■ Your task: Gather every line in the items below that contains the word "with", and copy each of those lines in full.

** begin Stored rows **

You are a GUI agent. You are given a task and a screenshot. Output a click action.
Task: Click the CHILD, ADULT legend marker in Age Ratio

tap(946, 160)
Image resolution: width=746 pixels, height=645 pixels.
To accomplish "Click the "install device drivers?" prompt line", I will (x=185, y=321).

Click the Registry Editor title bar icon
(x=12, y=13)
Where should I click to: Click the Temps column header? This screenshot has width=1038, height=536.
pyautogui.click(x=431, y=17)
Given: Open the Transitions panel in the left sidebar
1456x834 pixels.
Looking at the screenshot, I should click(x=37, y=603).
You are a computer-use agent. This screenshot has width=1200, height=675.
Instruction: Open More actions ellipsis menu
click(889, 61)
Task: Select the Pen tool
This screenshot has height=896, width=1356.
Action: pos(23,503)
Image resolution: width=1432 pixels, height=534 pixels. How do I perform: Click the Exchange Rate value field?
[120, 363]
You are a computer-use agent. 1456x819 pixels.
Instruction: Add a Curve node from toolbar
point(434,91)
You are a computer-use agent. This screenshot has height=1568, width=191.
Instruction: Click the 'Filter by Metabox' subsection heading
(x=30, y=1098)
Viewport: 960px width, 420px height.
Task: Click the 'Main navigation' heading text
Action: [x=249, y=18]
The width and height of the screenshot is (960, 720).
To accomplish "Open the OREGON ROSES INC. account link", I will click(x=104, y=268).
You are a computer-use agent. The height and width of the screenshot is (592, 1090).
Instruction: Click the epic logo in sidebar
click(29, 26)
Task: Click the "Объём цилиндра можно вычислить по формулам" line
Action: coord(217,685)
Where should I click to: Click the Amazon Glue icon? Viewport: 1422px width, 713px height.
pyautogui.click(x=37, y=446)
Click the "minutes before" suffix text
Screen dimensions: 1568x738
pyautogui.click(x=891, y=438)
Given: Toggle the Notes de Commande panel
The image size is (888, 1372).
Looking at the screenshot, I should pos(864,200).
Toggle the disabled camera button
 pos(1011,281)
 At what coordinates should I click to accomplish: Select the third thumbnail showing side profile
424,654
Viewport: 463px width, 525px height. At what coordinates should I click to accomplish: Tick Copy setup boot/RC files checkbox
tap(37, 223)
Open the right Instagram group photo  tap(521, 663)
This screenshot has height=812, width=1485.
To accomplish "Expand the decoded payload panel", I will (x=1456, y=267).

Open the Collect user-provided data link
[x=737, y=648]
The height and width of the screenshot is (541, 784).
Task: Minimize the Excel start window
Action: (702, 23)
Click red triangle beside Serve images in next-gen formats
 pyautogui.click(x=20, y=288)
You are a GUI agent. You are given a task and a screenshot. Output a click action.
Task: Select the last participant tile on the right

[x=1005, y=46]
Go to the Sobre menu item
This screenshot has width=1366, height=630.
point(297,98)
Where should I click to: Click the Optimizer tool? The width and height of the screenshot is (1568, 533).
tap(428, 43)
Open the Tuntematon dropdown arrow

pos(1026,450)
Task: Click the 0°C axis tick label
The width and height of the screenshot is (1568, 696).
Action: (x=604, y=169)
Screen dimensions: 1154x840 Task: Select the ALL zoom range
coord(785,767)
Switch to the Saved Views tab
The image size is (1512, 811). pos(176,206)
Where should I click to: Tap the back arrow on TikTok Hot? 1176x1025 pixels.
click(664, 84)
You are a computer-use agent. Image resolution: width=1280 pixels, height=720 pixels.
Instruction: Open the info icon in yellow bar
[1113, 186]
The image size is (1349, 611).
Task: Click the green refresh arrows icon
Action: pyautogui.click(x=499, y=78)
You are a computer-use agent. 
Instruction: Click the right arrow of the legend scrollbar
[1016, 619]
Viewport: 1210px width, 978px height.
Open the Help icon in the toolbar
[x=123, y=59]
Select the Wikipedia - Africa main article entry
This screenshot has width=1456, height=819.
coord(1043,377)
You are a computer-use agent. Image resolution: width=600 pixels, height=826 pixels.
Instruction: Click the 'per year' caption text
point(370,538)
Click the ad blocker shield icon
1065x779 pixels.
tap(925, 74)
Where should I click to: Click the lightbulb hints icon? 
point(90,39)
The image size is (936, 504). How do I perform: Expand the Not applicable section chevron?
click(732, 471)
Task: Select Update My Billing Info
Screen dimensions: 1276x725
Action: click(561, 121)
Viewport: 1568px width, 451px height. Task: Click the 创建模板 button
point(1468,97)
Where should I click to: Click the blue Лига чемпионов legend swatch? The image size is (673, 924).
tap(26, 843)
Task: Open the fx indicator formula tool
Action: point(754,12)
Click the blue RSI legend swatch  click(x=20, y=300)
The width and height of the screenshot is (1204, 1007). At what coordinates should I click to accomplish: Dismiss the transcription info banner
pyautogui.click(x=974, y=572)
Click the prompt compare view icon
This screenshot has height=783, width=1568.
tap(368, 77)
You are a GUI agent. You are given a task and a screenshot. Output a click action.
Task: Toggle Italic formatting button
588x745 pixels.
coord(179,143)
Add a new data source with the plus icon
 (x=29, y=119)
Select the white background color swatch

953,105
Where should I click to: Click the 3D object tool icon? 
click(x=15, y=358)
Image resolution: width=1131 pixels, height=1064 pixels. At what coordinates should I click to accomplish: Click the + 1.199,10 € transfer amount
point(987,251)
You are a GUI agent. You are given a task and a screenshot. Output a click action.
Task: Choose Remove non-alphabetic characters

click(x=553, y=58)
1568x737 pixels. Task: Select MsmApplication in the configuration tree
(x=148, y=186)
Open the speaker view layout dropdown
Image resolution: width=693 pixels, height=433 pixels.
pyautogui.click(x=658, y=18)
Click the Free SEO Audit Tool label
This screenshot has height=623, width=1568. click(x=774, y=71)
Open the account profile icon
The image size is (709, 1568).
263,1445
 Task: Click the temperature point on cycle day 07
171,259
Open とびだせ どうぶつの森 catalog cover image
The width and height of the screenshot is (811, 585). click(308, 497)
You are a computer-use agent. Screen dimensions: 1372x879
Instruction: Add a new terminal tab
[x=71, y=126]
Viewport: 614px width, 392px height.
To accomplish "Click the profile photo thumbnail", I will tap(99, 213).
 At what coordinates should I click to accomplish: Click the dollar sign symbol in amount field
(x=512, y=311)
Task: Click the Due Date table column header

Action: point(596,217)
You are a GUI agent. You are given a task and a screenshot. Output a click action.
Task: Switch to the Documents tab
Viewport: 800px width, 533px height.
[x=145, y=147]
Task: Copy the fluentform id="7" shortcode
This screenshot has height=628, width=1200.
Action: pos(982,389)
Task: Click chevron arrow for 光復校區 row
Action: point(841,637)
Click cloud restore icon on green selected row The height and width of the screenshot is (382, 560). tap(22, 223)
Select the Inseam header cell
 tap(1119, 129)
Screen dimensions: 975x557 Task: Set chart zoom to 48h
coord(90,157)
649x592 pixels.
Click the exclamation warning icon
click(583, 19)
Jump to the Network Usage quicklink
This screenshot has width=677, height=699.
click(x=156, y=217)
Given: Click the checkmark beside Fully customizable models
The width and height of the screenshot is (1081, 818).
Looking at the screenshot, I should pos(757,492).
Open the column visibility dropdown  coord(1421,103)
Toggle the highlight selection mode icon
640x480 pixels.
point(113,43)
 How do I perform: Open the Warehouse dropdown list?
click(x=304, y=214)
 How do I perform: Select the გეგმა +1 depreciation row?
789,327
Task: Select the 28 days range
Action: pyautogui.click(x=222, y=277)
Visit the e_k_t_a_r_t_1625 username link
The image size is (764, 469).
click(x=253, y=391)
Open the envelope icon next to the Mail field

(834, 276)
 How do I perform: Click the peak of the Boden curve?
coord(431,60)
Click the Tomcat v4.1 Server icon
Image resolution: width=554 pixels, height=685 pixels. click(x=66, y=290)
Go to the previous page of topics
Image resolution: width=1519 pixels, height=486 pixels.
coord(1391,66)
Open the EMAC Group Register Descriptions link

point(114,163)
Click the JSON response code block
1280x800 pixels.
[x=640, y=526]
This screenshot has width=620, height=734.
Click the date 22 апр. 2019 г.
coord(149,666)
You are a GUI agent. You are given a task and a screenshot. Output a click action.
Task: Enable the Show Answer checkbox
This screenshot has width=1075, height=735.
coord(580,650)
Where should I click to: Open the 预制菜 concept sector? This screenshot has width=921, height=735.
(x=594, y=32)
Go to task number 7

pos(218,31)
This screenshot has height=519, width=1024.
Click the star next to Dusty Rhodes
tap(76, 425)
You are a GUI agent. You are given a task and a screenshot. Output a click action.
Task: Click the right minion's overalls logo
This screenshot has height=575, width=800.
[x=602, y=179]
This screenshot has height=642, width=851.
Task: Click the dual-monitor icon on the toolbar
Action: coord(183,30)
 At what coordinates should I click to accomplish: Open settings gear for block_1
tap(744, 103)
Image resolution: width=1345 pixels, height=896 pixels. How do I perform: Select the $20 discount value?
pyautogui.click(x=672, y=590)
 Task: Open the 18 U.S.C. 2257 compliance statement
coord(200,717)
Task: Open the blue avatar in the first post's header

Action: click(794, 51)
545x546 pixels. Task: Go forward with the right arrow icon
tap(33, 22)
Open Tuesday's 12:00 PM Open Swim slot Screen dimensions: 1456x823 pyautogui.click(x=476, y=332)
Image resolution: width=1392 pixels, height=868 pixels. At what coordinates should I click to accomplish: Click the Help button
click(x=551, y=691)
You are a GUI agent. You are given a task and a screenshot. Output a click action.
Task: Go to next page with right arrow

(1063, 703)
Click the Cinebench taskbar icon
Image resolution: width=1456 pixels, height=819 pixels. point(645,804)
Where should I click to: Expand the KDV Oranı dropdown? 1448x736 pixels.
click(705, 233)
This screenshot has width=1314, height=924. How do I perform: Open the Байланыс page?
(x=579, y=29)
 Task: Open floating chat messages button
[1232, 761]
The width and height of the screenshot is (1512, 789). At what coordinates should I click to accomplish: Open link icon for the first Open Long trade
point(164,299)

** end Stored rows **

■ Written reply:
Add a new data source with the plus icon
545x546 pixels. Task: Go forward with the right arrow icon
Task: Go to next page with right arrow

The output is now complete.